WHAT THIS TASK INVOLVES
How many lines in the data below contain the string "computer"? Answer with the number only.

EXERCISE DATA
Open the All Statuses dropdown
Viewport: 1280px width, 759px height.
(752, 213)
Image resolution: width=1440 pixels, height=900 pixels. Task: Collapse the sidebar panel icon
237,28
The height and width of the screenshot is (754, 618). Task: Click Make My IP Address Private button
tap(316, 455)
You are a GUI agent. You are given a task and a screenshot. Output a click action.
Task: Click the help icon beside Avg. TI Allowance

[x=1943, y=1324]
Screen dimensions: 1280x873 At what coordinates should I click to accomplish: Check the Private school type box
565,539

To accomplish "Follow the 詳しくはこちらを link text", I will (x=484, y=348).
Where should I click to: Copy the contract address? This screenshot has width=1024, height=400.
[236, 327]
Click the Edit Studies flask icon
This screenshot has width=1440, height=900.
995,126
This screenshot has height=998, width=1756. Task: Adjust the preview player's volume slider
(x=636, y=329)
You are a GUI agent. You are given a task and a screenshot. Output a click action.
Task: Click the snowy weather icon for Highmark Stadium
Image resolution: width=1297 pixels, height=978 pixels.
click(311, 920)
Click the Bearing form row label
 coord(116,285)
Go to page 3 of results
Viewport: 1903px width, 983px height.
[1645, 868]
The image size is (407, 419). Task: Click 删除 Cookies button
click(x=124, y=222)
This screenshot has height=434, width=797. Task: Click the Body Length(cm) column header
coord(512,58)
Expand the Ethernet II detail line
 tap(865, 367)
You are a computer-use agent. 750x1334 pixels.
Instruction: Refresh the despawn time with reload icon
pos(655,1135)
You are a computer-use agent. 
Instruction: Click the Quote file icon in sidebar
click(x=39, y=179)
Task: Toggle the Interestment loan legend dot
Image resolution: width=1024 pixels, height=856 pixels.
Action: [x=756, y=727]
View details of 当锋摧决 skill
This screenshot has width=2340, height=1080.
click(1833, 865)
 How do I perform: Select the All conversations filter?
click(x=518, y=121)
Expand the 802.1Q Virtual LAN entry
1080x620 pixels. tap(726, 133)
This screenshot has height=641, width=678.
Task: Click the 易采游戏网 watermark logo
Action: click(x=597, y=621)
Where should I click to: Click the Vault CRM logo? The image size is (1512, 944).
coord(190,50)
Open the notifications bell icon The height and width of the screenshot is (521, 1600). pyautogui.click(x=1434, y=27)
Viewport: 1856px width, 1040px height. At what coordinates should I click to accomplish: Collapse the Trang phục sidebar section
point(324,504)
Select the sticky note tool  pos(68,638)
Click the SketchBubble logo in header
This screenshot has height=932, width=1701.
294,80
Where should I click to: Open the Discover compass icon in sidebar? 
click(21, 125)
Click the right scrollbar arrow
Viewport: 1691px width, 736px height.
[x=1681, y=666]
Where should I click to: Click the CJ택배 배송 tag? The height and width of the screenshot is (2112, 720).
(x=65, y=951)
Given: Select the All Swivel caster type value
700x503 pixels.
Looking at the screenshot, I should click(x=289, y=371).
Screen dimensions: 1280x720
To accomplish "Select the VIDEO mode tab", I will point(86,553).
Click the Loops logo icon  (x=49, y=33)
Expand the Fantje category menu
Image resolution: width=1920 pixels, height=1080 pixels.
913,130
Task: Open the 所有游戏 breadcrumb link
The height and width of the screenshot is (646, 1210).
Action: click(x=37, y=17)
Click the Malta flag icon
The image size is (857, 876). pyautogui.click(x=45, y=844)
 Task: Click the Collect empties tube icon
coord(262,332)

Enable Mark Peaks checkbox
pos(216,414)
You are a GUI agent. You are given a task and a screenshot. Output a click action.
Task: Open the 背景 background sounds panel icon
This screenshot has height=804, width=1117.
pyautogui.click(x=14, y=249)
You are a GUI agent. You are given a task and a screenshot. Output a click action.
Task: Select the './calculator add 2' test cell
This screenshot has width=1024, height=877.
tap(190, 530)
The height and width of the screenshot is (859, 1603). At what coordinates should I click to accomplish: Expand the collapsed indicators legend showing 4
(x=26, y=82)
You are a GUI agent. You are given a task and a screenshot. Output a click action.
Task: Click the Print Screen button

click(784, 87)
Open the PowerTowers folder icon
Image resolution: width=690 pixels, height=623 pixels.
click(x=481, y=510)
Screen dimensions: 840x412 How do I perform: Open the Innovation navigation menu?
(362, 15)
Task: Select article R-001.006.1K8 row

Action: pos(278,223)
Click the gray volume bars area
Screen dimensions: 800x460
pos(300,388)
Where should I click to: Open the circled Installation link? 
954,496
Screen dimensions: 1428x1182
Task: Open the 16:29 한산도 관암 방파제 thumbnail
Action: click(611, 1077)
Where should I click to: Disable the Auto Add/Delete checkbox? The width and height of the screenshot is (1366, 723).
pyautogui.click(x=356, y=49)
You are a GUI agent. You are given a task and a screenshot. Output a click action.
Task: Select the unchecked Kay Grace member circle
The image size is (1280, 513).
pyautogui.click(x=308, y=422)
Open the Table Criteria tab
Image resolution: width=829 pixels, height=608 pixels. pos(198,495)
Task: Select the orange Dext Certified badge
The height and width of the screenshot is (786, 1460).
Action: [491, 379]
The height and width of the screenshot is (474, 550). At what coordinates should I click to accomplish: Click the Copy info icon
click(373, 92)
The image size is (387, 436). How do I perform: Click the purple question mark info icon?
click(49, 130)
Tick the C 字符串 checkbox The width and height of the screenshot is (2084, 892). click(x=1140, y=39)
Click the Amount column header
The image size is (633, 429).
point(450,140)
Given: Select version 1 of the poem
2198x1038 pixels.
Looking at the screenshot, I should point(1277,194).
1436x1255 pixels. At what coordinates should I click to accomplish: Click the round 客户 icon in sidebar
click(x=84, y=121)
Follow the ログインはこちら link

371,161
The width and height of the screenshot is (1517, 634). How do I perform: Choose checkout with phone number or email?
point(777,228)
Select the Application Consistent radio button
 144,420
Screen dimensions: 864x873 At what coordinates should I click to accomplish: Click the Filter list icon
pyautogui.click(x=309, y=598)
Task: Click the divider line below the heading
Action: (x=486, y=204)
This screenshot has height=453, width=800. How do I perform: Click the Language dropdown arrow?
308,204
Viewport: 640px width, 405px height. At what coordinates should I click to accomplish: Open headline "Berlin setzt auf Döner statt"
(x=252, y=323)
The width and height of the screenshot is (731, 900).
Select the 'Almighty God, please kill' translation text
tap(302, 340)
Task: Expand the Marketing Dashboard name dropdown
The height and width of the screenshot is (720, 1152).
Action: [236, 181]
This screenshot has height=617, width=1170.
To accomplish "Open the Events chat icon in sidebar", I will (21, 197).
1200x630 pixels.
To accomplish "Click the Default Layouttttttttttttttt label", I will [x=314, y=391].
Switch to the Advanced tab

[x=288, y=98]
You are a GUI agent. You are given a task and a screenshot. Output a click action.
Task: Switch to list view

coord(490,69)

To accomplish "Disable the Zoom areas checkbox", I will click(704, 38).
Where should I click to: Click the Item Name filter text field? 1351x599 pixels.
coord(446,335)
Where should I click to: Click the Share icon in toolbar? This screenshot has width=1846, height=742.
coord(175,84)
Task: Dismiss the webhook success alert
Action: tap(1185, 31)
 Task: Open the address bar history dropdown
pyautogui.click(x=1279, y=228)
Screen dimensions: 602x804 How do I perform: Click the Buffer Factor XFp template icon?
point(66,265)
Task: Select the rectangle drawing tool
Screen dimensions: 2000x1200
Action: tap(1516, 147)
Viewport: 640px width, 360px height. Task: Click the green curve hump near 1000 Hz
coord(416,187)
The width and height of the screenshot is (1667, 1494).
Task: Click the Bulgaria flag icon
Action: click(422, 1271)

TASK OUTPUT
2